The act set out to govern how federal agencies could use the personally identifiable information they held, requiring permission from the owner of the data in order for it to be shared with another agency. While exceptions were plentiful (i.e., statistical uses like the Census, routine government business, congressional investigations, law enforcement, etc.), the intention was to protect citizen privacy from government overreach. People also have the right under the law to review and ask for changes to information held about them by federal agencies.
There have been a couple of updates to these broad policies over the years that took into account database matching programs (1988) and added exemptions for the Department of Homeland Security (2007) related to travel. An executive order in 2017 eliminated Privacy Act protections for non-citizens.
What’s absent from these updates, however, is sweeping federal policy that acknowledges the added vulnerabilities unearthed in recent years by the data practices of private-sector players that trade in personal information on a massive scale. In light of the European Union’s General Data Protection Regulation (GDPR), companies operating in the U.S. feverishly updated their privacy policies to clarify their business practices to consumers. But it’s still the job of the individual to opt out. There’s a growing belief that this burden is misplaced, and that it should rest with the service provider who should have to secure an opt-in to data sharing from users of their services.
While we wait for the feds to act with some updated national rules, many states have stepped in with their own privacy solutions. According to legislative tracking website Quorum, more than 200 pieces of legislation on privacy have been debated in state legislatures so far this year alone.
I’ve written before in this column about the California Consumer Privacy Act, which empowers consumers with additional rights relative to the collection and use of their personal data. Gov. Gavin Newsom has further proposed a “Data Dividend” that would put a price on an individual consumer’s data and potentially allow them to profit from it.
Meanwhile in Maine, as we were preparing to publish this issue of the magazine, Gov. Janet Mills signed what has been called the strictest privacy law to date in the United States. The bill requires Internet service providers to get permission from consumers before they sell their personal information. The bill also says ISPs can’t make the sale of data a mandatory part of their service terms, nor can they punish those who opt out by charging them more or by any other means. While it only pertains to ISPs (for now), Maine has charted new territory with the country’s first “opt-in” bill.
Our cover story includes an interview with the author of Washington state’s much-debated attempt at a privacy law in its most recent legislative session. Ongoing back-and-forth with tech giants resulted in a bill that was ultimately stymied by privacy advocates who felt its protections didn’t go far enough. While stopping short of Maine’s “opt-in” approach, the bill by state Sen. Reuven Carlyle would have allowed consumers to know what data was being gathered and whether it was being sold. Further, consumers under the bill could correct inaccuracies, delete their information altogether and opt not to have their information sold.

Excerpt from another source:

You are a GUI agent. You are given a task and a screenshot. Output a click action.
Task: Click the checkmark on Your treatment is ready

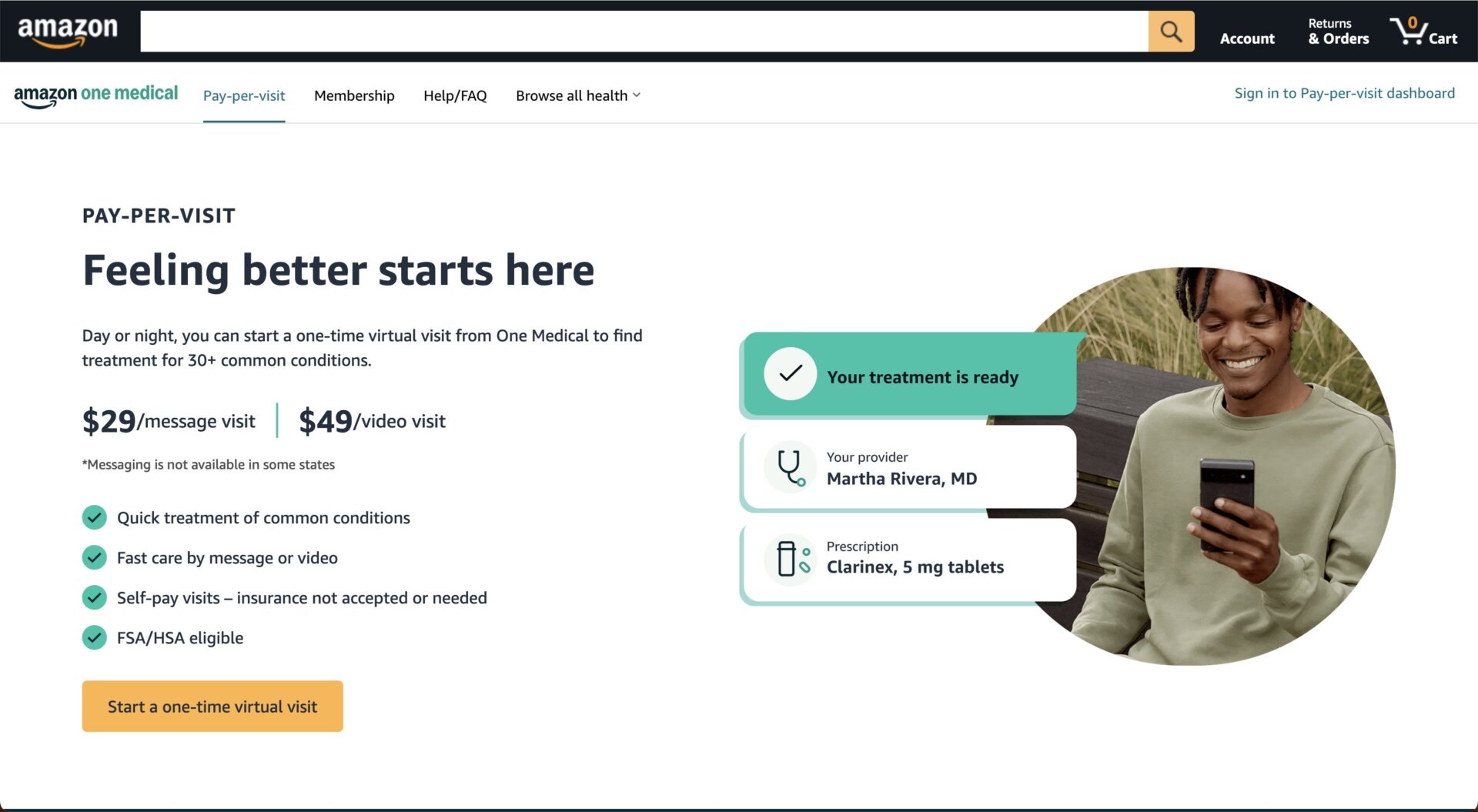tap(790, 375)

Carlyle has vowed to try again in the next session. He won’t be the only one. We’ll continue to follow legislative efforts across the country, as well as when the issue makes sufficient headway to lead to a new federal privacy policy reflective of the Internet economy.
“From the standpoint of efficiency, it would be much easier to have a federal law that gave everyone exactly the same standards and the same road map for dealing with data and data protection,” said Maryland Secretary of Information Technology Michael Leahy (read his interview here). “But I think it’s a bit early to move in that direction.”
It promises to be a bumpy few years.